Chlorination is a cornerstone of drinking water disinfection; however, the persistent oxidative stress it imposes may inadvertently select for metabolically resilient microorganisms within distribution systems. In this study, we investigated the universally conserved metabolic mechanisms underlying chlorine tolerance in a representative environmental bacterial isolate recovered from a full-scale drinking water distribution network. By integrating transcriptomic profiling, targeted metabolomics, and constraint-based flux balance analysis (FBA) within a proof-of-concept framework, we identified a coordinated metabolic reprogramming in response to chlorine exposure. Specifically, chlorine stress promoted increased flux through central carbon metabolism, including glycolysis, the tricarboxylic acid (TCA) cycle, and the oxidative pentose phosphate pathway (PPP), collectively enhancing intracellular NAD(P)H regeneration and redox buffering capacity. Model-guided simulations further revealed a subset of redox-associated metabolic nodes that are critical for maintaining cofactor balance and energy homeostasis under oxidative stress.
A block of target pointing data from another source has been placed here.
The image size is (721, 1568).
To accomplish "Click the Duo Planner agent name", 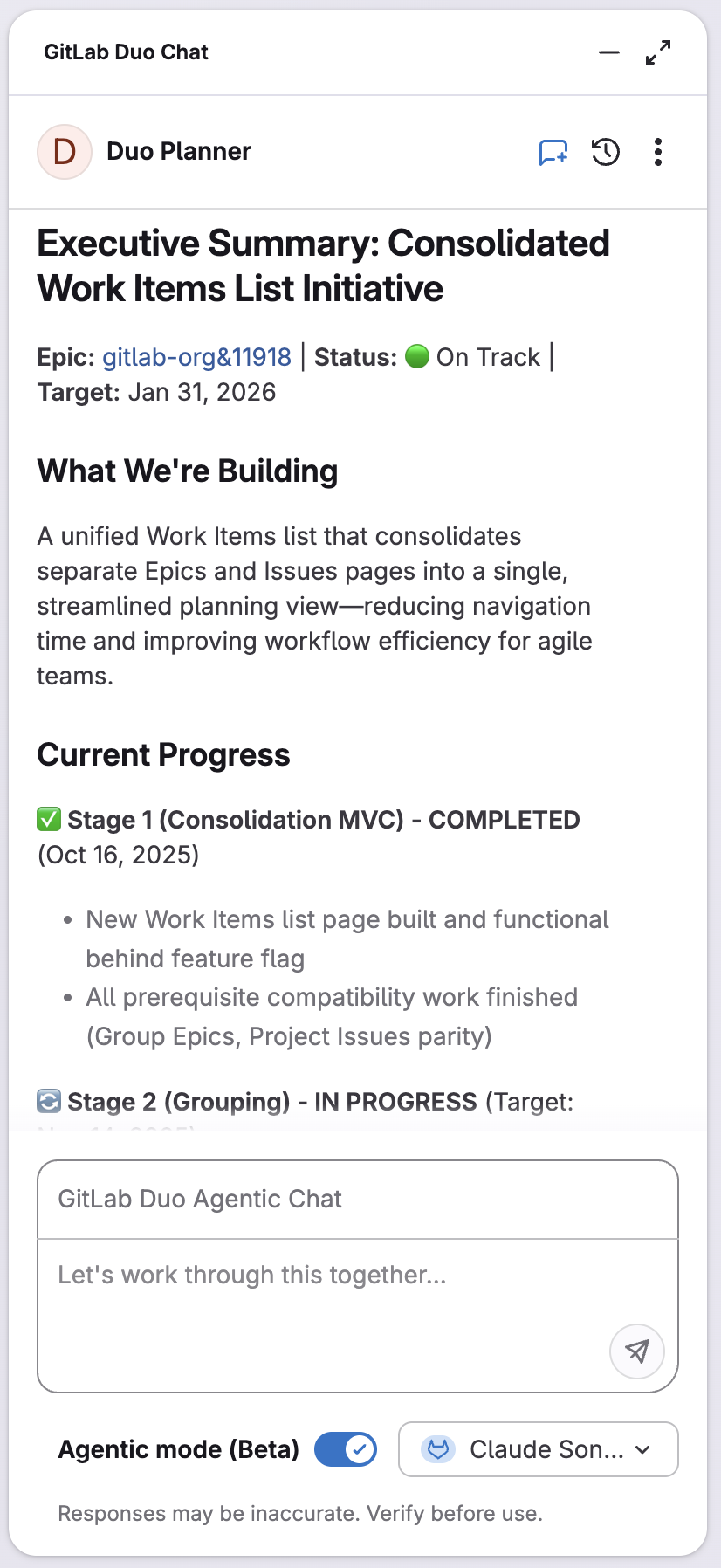I will tap(179, 152).
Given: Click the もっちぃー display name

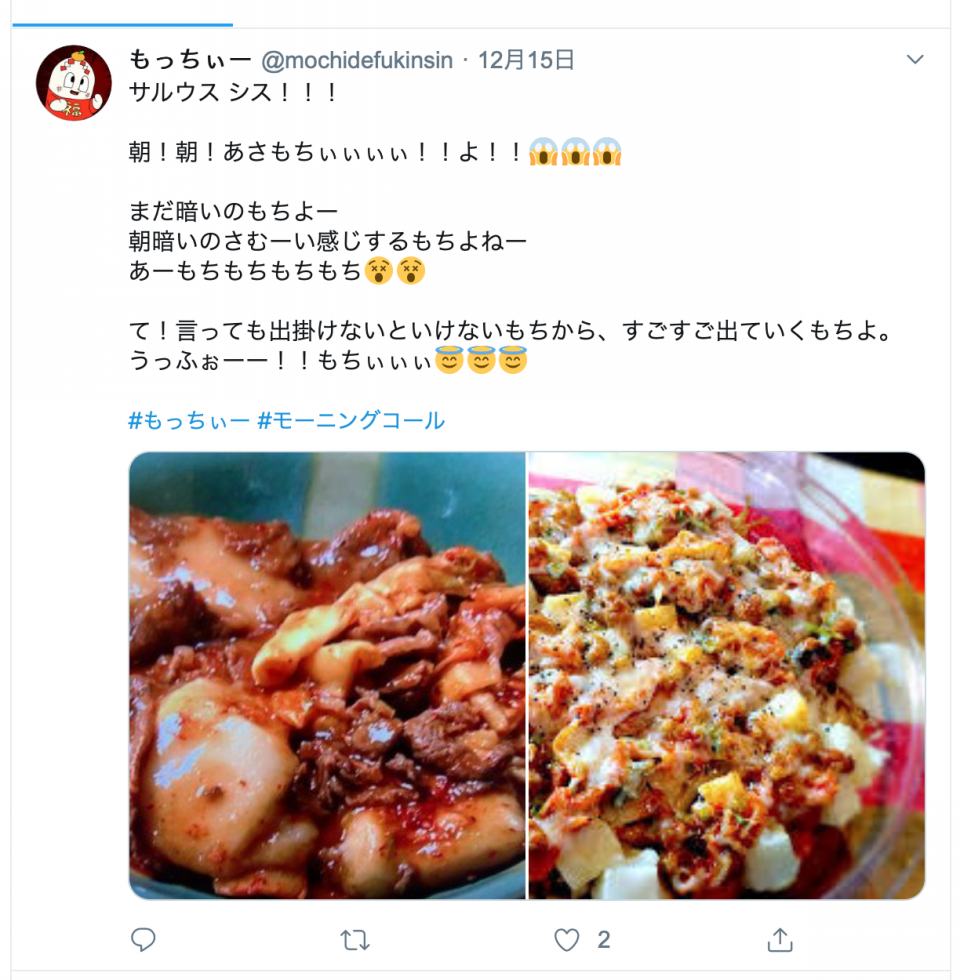Looking at the screenshot, I should [x=190, y=60].
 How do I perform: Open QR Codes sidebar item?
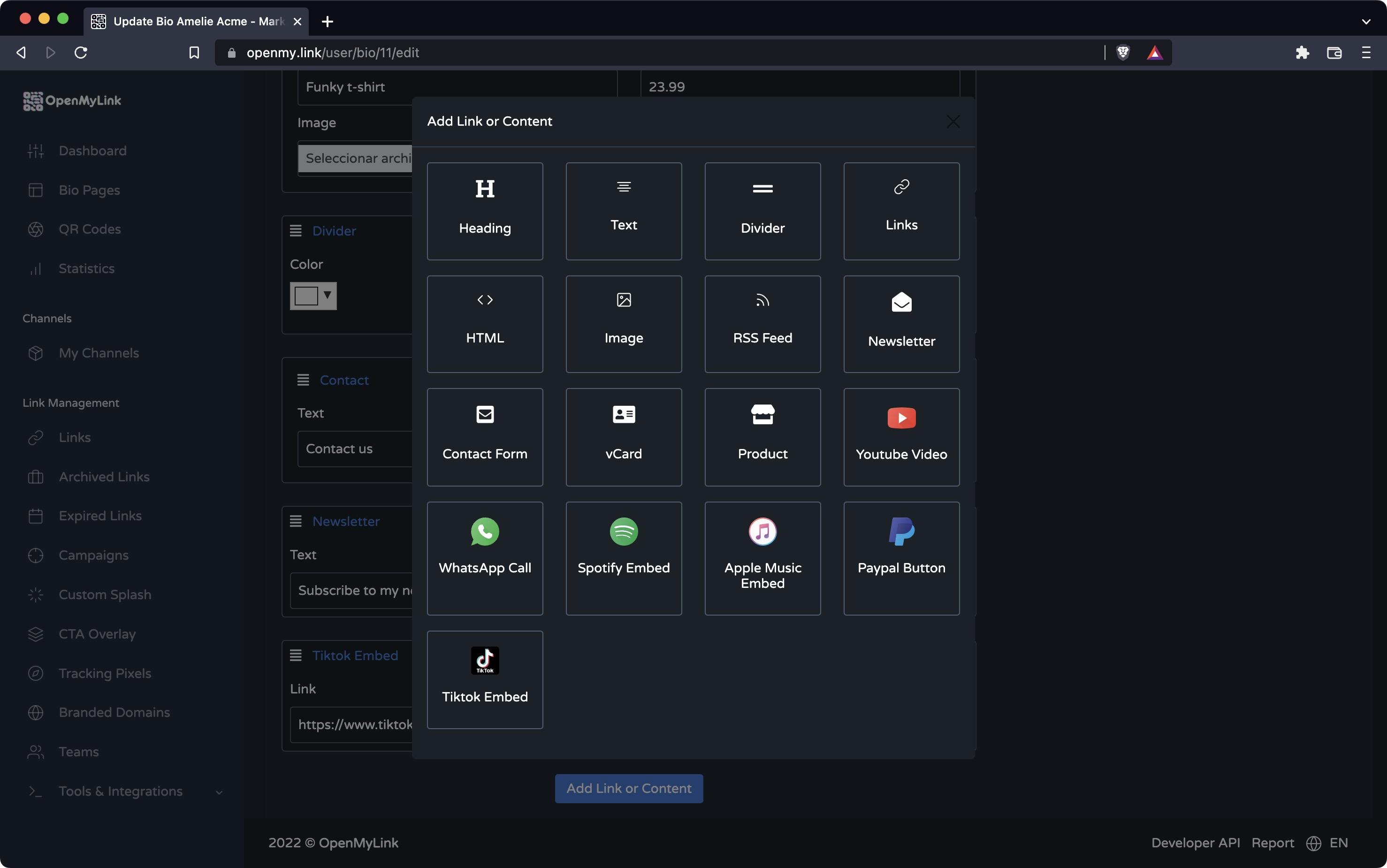tap(90, 229)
Experimental validation via targeted gene disruption confirmed the model predictions, with key knockouts (e.g., mdh, narG) resulting in up to an 85% reduction in NAD(P)H production, accompanied by significant declines in metabolic activity, chlorine tolerance, and cross-resistance to multiple antibiotics. Collectively, these findings define a chlorine-responsive metabolic network that mechanistically links disinfection-induced oxidative stress to bacterial persistence and antimicrobial cross-resistance, providing critical insights into microbial survival strategies in drinking water systems.